In the discipline of architecture, there is a substantial and worrisome discrepancy between the number of female students (about 50 % and more) and women practicing in the field. (About 11 to 12%)35There are only a handful of successful female architects practising on their own in the country today. Though husband-wife teams have become increasingly common in the past three decades, this arrangement has its own advantages and disadvantages. Women architects typically veer off towards an interior design practice or get mainly residential projects, or even gravitate towards conservation as more acceptable options. Many carve out a place in an alternative/experimental practice or find a career in teaching, research or writing. Some committed architects work with Non-Governmental-Organizations. A number of them go into planning through post graduation and then opt for public sector job security that has a safe daytime work schedule. Many shift to some other area of design such as graphics or fashion after being dissatisfied. After being aware of many of their classmates dropping out of the profession due to various reasons, most women architects consider themselves fortunate to be working in the field even if they do not form a part of the mainstream. Why does this setback exist? The reasons could lie in the poor remuneration and long hours of work, if employed or in being unable to deal with the demands of practice such as site visits, technical know-how and business management. Lack of abilities such as aggressiveness and assertiveness among Indian women may also influence the capacity to develop a successful practice. Maybe it is also the absence of recognition or the difficulties in balancing family with work. 

The star system, dominated by famous male architects, has a tacit control over various professional (and education) institutions. Women’s absence or marginalisation, however unconscious, directly promotes discrimination. It has an impact on teaching and learning, on related research (or the lack of it) and on professional development/involvement/empowerment of women architects. As social perceptions matter in the development of one’s self-image, it is not easy for a woman professional to develop confidence. She is caught in a vicious circle. It is difficult for her to develop confidence or work profile to match that of the male architect. In addition, it has been observed that in an attempt to be “mainstream” most women architects stay away from ‘women’s issues’ for fear of being labelled feminists or not being accepted as a ‘true’ professional. 

The success stories of women architects are yet to be acknowledged as part of history, theory or the contemporary scene. These are viewed as exceptions. There is a definite absence of role models and mentoring of younger girls by women with achievements. The general view among professional men and women is that “if you are good, you will certainly succeed. Nothing else is needed.” For a sensitive designer the challenge is to delve into the lifestyle and other needs of the women and to translate it into the structuring of space. Hiranti Welandawe and Anoli Perera show in their essay titled, “Men, Women and Architecture: Gender Identities and the Appropriation of Space” how one can deal with the requirements of gender segregation in an imaginative manner in contemporary design in Sri Lanka.

#### [WHAT TO WORK ON]
Can you resume the text on women in the architecture profession, continuing from its last sentence?

#### [COLLECTED DATA]

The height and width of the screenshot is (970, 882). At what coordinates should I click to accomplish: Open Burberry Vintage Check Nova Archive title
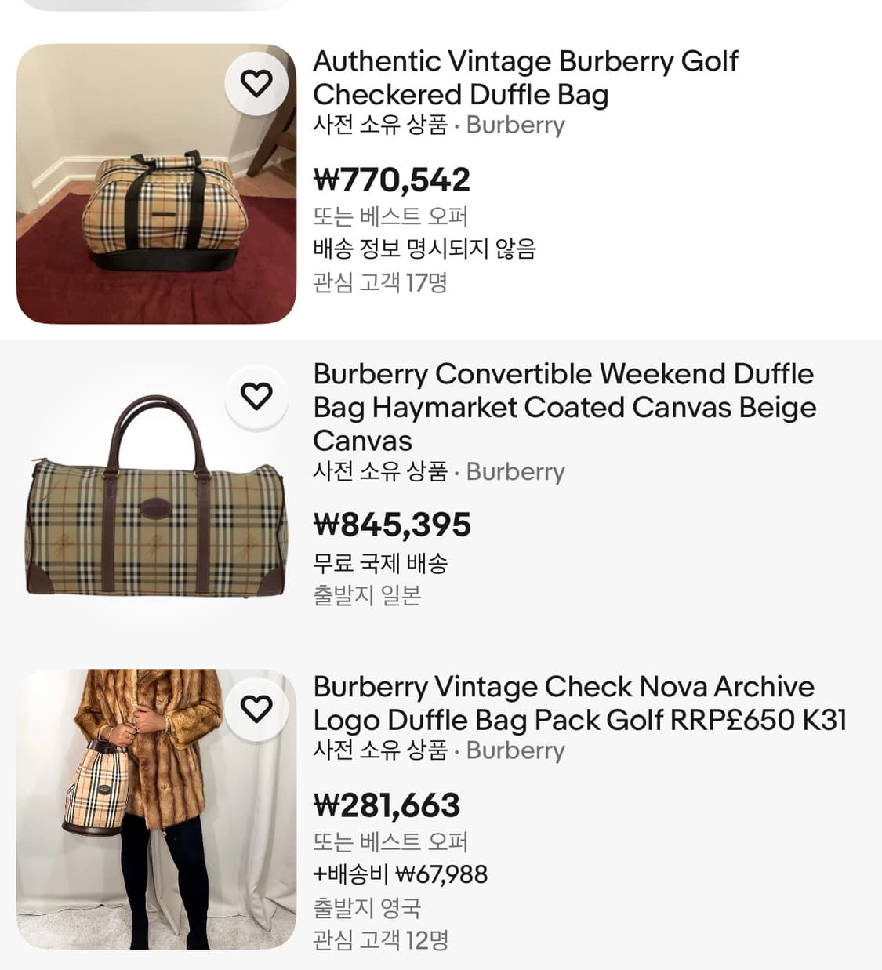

#### [EXERCISE RESULT]
The overall result of this situation is low visibility for women professionals. They rarely find representation in national architectural competition juries, in lecture series, as inauguration guests, on interview panels or on college inspection visits. Central bodies like the Council of Architecture (COA) or the Indian Institute of Architects (IIA) also have very few women on their boards or in a position of leadership. Out of the total architects registered with the COA, 27% are females. Women form 6.6% of the members in the (governing) Council and 6.25% of the members of All India Board of Architecture and Town Planning Education of All India Council of Technical Education.36 Women architects, therefore, lack the network of contacts that the men have. This, in turn, affects media coverage (print, television, internet), while actually the media could set out to spread messages that will counteract stereotypes and show women in roles reflecting their development and emancipation.

Physical Planning 

In India, physical planning is in the hands of the government that binds it to bureaucratic procedures. The processes have their origins in colonial practices and the exercises are generally limited to macro level Development Plans or Master Plans in most states of the country. A few states such as Gujarat and Maharastra undertake micro level planning.37 The neutrality of the user is taken-for-granted and the element of people’s participation is minimal. There are no finer guidelines in terms of the implementation of the rules. Special groups like old people, children or women do not find any special reference nor are their perceptions sought. In addition, creative interpretations of the byelaws are not encouraged. For example, there is a provision of 5% open space for parks, play grounds, gardens, etc. in the Town Planning Scheme in Gujarat38 but no standards are set as to qualitatively where it should be located or how it could be distributed. Most cities have a few large parks located far apart that become unavailable to women and children if they cannot afford the transport expenses. Gender sensitive planning would allocate smaller neighbourhood gardens. Or there is a prescription for 5% of the land to be set aside for social infrastructure39 but they mostly mean post offices, schools and dispensaries, not crèches or ration shops.40 The location of shopping facilities, banks and other services near neighbourhoods would make them more accessible to the women. For example, Mrotzek-Sampat found that in the housing settlements she studied in Ahmedabad had no flourmill or laundry in the neighbourhood, causing great hardships to women.41 Gender sensitivity needs to address the frequency, routes, the location of bus stand and its design in case of transportation planning. Truly democratic processes are yet to be developed to include genuine people’s participation including women. In addition, there is, unfortunately, no recognition of urban design as a crucial and separate discipline so far as design of Indian cities is concerned. I believe that urban design could take care of the transitional spaces/places for women and children as well as the hard and soft landscape elements required in response to their needs.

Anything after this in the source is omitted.